One would think that 12 brands, which are currently owned by Europe’s number one and the world’s number three automotive group, would be enough. Apparently, they are not: VW Group executives must have had their fingers crossed behind their backs when they recently vowed to put an end to their brand shopping spree.
While VW is not going to buy another carmaker yet (as far as we know, at least) it is getting ready to launch a new global budget car brand that will compete with the likes of Dacia, Lada and Chinese companies like Geely.
In China, the budget segment accounts for one in every three vehicles sold – that’s more than 3.8 million units each year, and local brands dominate that class.

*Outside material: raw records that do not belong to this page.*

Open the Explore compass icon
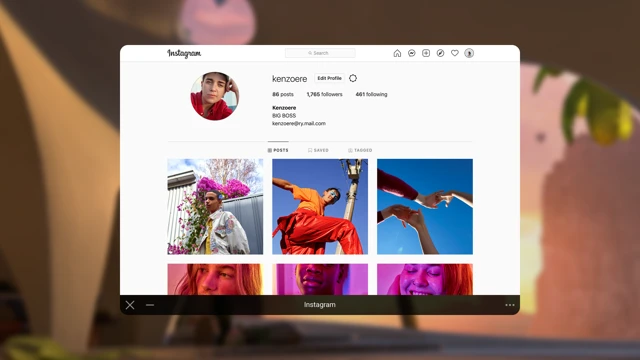 pos(440,53)
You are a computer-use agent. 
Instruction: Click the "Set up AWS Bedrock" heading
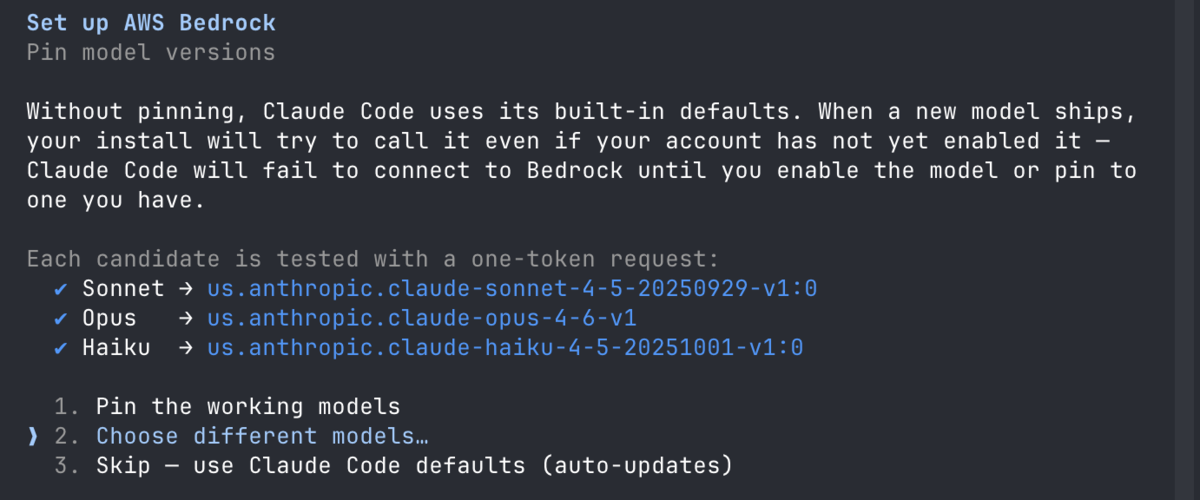tap(151, 22)
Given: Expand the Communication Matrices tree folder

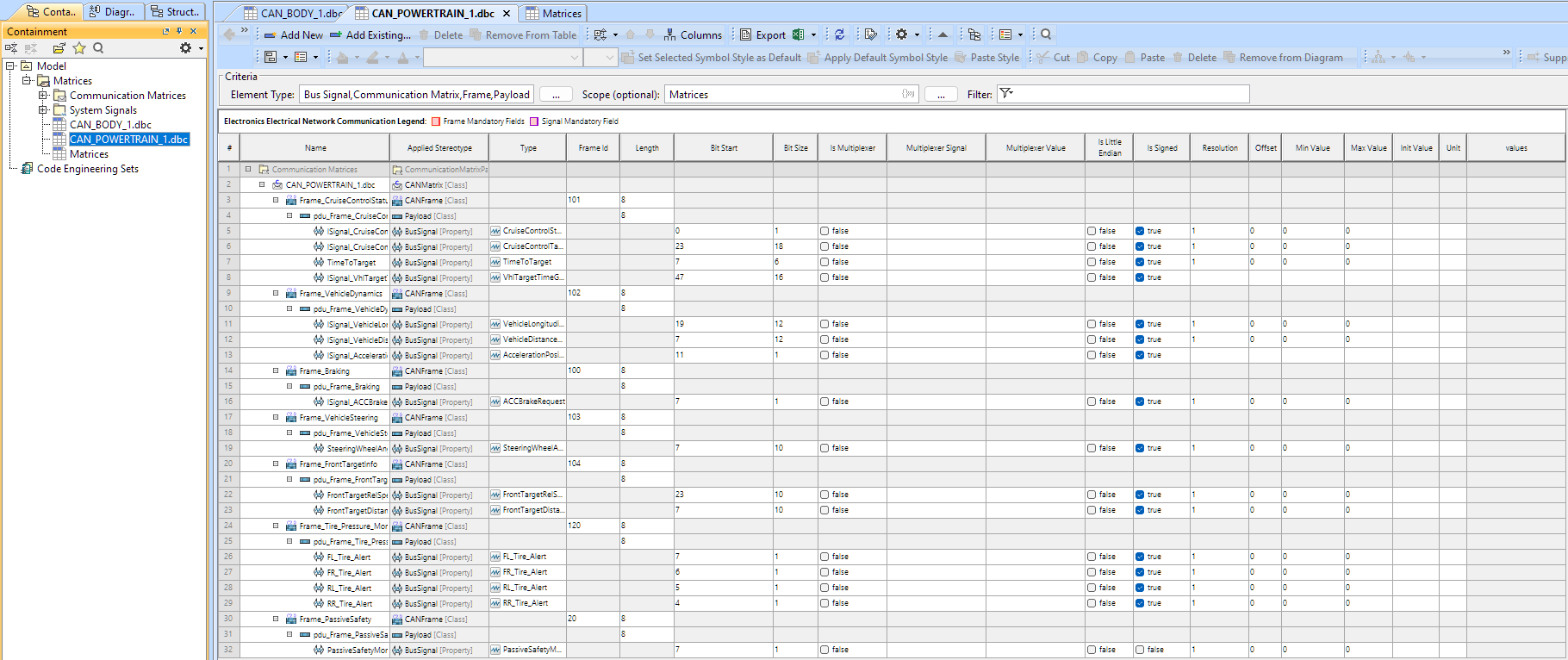Looking at the screenshot, I should pos(42,96).
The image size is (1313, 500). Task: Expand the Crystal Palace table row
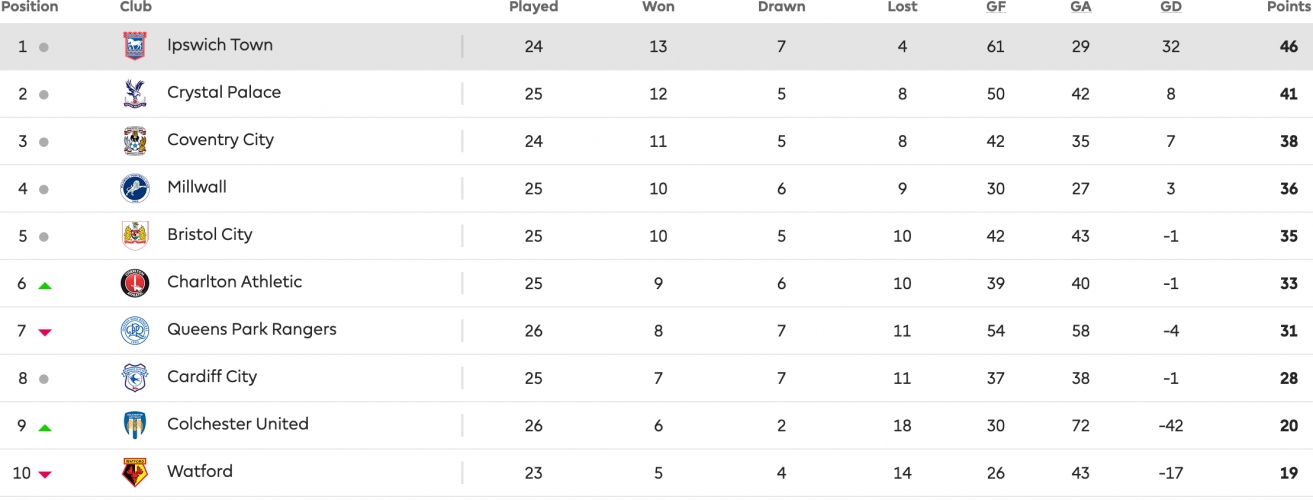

It’s the same in India, where low-cost cars command 48 percent of the total market, with 1.2 million units annually, and Russia with 38 percent and 900,000 vehicles, most of which are Suzuki-Marutis and Ladas respectively.
The new budget brand is VW’s way to get a piece of the action on that big-volume market and boost its profits based on quality, reliability and driveability.
According to UK's CAR magazine, the range of the new brand will comprise a €7,000 (US$9,200) four-door family sedan, a €7,500 (US$9,800) estate and a €8,000 (US$10,500) MPV. An even cheaper three-door hatchback for India and a slightly posher five-seat crossover are also on the cards.
To minimize costs, the new cars will use older components from the VW parts bin. They will be based on the PQ platform that has been superseded by the MQB on the Group’s new products with a 2,500 mm wheelbase. Manufacturing will take place in the German carmaker's plants at low-labor countries.
They will also share many components, such as the MacPherson strut front suspension and simple electronics, their bodywork will be defined in two or three stamping cycles, instead of five for that of a Polo or Golf, and be powered by older, normally aspirated 1.2-1.6-liter four-cylinder gasoline and diesel engines without direct injection that will be revised to meet modern fuel economy and emissions standards.
Equipment will be pretty basic, too: expect at least front passenger airbags and ABS to be standard, with options being offered in three or four trim levels rather than separately, all in the name of cost-saving.
The British publication’s sources claim that the announcement of the new budget brand will be made soon. The new cars will definitely not be badged as VWs. Instead, they will marketed under a new, as yet unknown, nameplate or the Tantus badge that has already been applied to the Chinese EV program.